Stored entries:
..........
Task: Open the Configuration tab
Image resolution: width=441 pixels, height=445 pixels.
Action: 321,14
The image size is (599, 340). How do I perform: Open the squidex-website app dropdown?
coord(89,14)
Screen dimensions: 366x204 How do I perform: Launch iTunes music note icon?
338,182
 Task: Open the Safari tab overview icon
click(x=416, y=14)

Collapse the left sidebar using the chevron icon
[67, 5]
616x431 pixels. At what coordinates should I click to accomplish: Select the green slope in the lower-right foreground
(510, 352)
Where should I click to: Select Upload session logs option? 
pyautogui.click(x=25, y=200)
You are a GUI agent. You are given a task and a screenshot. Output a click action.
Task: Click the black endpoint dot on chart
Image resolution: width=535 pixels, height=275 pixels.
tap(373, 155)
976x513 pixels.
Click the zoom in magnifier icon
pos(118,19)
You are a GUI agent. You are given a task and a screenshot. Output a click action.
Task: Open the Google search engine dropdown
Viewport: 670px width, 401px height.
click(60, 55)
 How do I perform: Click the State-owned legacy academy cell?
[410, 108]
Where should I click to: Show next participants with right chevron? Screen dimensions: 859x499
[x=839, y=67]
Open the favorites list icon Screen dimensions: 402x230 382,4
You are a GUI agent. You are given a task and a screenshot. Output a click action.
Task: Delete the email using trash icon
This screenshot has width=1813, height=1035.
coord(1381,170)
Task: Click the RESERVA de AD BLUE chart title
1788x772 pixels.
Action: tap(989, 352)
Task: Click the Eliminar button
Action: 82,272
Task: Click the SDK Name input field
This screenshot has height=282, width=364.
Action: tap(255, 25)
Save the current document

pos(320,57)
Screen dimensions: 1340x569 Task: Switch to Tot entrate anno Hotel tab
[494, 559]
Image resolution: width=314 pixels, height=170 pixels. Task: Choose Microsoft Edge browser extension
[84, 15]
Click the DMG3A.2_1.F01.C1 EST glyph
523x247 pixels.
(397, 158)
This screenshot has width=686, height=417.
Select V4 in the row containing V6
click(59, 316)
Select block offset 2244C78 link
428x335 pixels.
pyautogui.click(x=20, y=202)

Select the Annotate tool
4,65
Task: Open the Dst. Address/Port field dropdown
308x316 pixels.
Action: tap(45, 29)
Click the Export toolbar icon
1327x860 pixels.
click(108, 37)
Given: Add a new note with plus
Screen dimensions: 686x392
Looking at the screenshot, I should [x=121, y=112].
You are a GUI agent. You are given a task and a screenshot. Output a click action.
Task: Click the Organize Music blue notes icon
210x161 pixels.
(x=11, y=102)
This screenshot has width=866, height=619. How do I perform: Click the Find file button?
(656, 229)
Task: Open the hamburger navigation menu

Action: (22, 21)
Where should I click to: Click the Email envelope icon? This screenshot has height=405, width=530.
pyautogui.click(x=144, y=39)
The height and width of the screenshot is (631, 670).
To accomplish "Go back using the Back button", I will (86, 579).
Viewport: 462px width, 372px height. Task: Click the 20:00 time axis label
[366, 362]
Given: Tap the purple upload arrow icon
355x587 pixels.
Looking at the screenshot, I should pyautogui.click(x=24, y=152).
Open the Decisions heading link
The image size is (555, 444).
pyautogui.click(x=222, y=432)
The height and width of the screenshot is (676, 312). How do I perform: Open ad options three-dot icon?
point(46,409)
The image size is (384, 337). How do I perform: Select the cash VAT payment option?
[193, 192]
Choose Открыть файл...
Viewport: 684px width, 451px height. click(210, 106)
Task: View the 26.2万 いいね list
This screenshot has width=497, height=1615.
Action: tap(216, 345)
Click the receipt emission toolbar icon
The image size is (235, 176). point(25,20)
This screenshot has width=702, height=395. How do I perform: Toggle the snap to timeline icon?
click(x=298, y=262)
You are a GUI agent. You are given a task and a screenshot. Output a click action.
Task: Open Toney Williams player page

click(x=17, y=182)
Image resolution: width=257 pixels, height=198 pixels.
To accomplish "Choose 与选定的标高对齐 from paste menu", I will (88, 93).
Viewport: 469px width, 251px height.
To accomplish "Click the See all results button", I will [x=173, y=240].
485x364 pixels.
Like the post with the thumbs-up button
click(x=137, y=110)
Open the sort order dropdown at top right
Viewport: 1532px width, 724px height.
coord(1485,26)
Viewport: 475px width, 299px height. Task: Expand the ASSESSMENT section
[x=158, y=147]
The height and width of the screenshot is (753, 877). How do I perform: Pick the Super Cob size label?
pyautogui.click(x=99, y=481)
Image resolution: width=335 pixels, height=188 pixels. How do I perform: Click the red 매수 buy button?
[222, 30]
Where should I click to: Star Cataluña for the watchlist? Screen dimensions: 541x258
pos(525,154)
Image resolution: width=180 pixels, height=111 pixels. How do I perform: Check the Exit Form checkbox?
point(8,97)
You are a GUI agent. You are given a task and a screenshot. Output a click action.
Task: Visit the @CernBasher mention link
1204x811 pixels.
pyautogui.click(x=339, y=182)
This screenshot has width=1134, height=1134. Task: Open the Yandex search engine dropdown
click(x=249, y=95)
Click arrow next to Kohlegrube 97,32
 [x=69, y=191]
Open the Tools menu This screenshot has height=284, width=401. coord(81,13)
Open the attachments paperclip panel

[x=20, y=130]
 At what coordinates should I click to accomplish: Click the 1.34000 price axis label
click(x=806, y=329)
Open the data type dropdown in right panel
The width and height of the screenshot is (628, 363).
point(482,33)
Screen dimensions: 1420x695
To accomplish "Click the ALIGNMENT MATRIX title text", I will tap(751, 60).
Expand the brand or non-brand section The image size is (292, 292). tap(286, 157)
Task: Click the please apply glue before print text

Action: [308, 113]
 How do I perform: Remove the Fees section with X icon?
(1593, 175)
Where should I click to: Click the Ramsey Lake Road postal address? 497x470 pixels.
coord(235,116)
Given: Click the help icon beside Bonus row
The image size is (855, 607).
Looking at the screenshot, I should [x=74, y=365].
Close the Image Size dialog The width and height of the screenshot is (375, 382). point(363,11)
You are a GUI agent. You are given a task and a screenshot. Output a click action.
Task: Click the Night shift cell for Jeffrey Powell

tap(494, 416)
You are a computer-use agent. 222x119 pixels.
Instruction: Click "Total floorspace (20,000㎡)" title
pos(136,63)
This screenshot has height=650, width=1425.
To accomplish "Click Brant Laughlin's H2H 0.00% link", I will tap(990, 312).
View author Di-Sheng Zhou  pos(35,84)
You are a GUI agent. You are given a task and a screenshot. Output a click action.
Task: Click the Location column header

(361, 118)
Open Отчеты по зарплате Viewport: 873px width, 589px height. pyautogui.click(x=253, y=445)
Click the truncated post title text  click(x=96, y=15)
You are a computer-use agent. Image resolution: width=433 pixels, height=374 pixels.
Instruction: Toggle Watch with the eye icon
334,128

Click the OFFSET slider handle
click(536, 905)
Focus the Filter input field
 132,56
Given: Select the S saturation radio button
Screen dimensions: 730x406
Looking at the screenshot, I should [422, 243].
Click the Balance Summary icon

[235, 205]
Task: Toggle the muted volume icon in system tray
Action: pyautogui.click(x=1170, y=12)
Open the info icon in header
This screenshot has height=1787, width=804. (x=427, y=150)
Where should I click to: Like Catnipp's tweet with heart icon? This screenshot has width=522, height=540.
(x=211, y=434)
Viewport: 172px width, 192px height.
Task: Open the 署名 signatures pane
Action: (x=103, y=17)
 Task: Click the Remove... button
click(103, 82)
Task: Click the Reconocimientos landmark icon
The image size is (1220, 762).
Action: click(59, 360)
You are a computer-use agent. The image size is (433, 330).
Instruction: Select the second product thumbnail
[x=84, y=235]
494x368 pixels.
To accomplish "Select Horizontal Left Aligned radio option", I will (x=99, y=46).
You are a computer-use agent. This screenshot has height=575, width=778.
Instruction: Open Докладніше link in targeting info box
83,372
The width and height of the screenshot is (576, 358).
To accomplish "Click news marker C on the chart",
..........
__EXERCISE DESCRIPTION__. Find every line in the records that uses the string "computer", then copy it.

__WRITTEN RESPONSE__.
You are a computer-use agent. 222x119 pixels.
You are a computer-use agent. Image resolution: width=433 pixels, height=374 pixels.
You are a computer-use agent. The image size is (433, 330).
You are a computer-use agent. This screenshot has height=575, width=778.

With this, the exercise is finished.